Lebenslange Garantie Lebenslange Garantie: Warum Ikea künftig alles zurücknimmt

Berlin - Möbelhäuser, Küchenausstatter und Baumärkte sehen sich mit dem Angebot eines Konkurrenten konfrontiert, das es so in Deutschland bisher nicht gab. Es geht um die Offerte der schwedischen Möbelhauskette Ikea, alle nach dem 24. August 2014 gekauften Artikel ohne Zeitbegrenzung zurückzunehmen und den Kaufpreis in voller Höhe zu erstatten. Gemünzt ist das Angebot nicht nur auf neue, original verpackte Waren, sondern auch für bereits benutzte und im Zweifel bereits Jahre alte Ikea-Produkte. Experten gehen davon aus, dass das Konzept die Branche nachhaltig verändern wird.
Wo bleibt der Gewinn?
Aber was heißt schon „Konzept“. Die rückhaltlose Geld-Zurück-Garantie scheint betriebswirtschaftlich doch ziemlich verwegen, um nicht zu sagen: total irrsinnig. Schließlich lebt ein Möbelhaus doch davon, dass das alte Sofa irgendwann auf dem Sperrmüll landet und dafür ein Neues angeschafft wird. Wenn aber für das betagte Sitzmöbel der Kaufpreis zurück an den Kunden fließt, wo bleibt dann der Gewinn? Was bezweckt Ikea mit der zeitlich unbegrenzten Offerte?

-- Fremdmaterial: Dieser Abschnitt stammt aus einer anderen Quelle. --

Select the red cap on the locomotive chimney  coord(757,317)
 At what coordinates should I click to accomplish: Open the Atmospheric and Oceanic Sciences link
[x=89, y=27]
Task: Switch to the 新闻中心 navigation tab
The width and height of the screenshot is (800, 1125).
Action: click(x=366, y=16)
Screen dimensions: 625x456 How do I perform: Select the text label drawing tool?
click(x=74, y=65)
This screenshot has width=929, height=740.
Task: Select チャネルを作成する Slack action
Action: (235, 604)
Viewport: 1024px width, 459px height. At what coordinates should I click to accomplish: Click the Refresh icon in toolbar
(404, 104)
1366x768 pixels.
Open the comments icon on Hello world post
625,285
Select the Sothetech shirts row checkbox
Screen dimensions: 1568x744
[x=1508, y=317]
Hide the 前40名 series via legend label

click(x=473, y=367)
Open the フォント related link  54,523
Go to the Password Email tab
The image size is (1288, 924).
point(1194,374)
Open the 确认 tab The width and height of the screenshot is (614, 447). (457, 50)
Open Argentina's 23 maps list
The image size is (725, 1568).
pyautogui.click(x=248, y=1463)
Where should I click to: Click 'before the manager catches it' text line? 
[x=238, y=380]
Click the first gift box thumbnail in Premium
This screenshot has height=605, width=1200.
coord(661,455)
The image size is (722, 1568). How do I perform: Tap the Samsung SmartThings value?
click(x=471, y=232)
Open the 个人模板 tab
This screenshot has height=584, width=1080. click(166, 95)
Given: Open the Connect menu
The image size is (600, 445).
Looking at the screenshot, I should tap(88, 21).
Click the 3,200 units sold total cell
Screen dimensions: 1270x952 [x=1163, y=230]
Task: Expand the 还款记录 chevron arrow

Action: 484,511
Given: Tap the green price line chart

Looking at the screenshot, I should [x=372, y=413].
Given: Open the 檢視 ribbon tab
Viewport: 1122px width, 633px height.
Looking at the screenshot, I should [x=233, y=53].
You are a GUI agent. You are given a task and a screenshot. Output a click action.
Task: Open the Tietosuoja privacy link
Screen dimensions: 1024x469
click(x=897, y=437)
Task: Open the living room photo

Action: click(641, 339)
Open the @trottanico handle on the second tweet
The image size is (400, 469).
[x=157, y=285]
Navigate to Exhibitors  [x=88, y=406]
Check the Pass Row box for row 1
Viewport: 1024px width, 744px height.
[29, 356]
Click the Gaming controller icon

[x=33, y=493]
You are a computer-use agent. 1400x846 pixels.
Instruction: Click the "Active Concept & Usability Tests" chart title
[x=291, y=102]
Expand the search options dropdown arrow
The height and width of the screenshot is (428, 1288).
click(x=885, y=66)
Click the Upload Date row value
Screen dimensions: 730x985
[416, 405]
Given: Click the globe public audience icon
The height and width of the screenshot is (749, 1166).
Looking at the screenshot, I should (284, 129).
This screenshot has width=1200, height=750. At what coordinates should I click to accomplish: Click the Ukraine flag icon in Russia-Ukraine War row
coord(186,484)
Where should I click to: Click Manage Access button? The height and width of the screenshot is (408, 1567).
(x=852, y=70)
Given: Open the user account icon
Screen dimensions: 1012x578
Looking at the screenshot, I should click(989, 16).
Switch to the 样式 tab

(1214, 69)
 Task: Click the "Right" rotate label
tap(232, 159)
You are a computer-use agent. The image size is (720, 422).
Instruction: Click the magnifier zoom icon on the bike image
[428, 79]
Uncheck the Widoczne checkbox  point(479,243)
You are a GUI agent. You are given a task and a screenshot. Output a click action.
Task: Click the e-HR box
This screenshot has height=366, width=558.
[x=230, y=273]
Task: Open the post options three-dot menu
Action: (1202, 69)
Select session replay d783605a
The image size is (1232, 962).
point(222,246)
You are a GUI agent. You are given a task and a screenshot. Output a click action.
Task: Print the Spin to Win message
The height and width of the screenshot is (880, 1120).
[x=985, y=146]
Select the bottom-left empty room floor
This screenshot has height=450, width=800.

Sebastian Deppe, Geschäftsführungsmitglied der auf den Einzelhandel spezialisierten BBE Handelsberatung in München, ist sicher, dass sich die Schweden sehr genau überlegt haben, was sie da tun. Deppe erklärt das Konzept so: Ikea unterbreitet der Kundschaft zunächst einmal ein bisher einmaliges und außerordentlich attraktives Service-Angebot. Rücknahme von allem auf ewig - einfacher geht’s nicht. Der Werbeeffekt einer solchen Offerte ist kaum zu überschätzen. Also werden noch mehr Menschen in die Ikea-Häuser strömen.
Spontanere Einkäufe
Und sie werden kaufen wie nie. Von jeher haben es die Schweden geschickt verstanden, die Menschen zum Erwerb von Dingen zu animieren, die nicht auf dem Einkaufzettel standen: Untersetzer, Wassergläser, Übertöpfe, Regenschirmständer, Teelichter, Topflappen. Die Ikea-Häuser sind so aufgebaut, dass Kunden auf dem Weg zur Kasse solcherlei Angeboten kaum ausweichen können. Bisher beschränken sich Spontankäufe in der Regel allerdings auf preiswerte Artikel. Eine Schrankwand für Wohnzimmer nimmt man nicht mal „eben so“ mit.
Wenn der Kunde aber weiß, dass er selbst ganze Einbauküchen nach Benutzung wieder zurückgeben kann, wird viel spontaner und risikobereiter eingekauft. Und genau darauf, so Deppe, spekuliert Ikea: Zweifel, ob das Sideboard farblich zum Bücherregal passt, verblassen, wenn die Rücknahme garantiert ist. Der Traum vom risikolosen Kauf hochpreisiger Artikel scheint wahr zu werden. Erfahrungsgemäß spielt für die Entscheidung, ob das Möbel am Ende tatsächlich zurück gegeben wird, die Bequemlichkeit eine zentrale Rolle: Selbst wenn der Bücherschrank nur zu 90 Prozent der Vorstellungen entspricht, stellt sich die Frage, ob der Aufwand lohnt, ihn wieder abzubauen, zurück zu karren und einen neuen zu holen. Das Möbelhaus rechnet also mit einer deutlich höheren Bereitschaft der Kunden, auch teurere Artikel einfach mal mitzunehmen, bei gleichzeitig geringer Neigung, allzu viel Aufwand für die Rückgabe zu treiben.
Ein weiteres Motiv für das Ikea-Angebot sind veränderte Kundenerwartungen: Bei Online-Geschäften ist die unkomplizierte Waren-Rücknahme von jeher eine Selbstverständlichkeit, Textilen können auch ausgepackt, anprobiert (oder gar mehrfach getragen) noch zurück geschickt werden. Dieses kundenfreundliche Angebot des Online-Handels übertrifft Ikea nun bei weitem.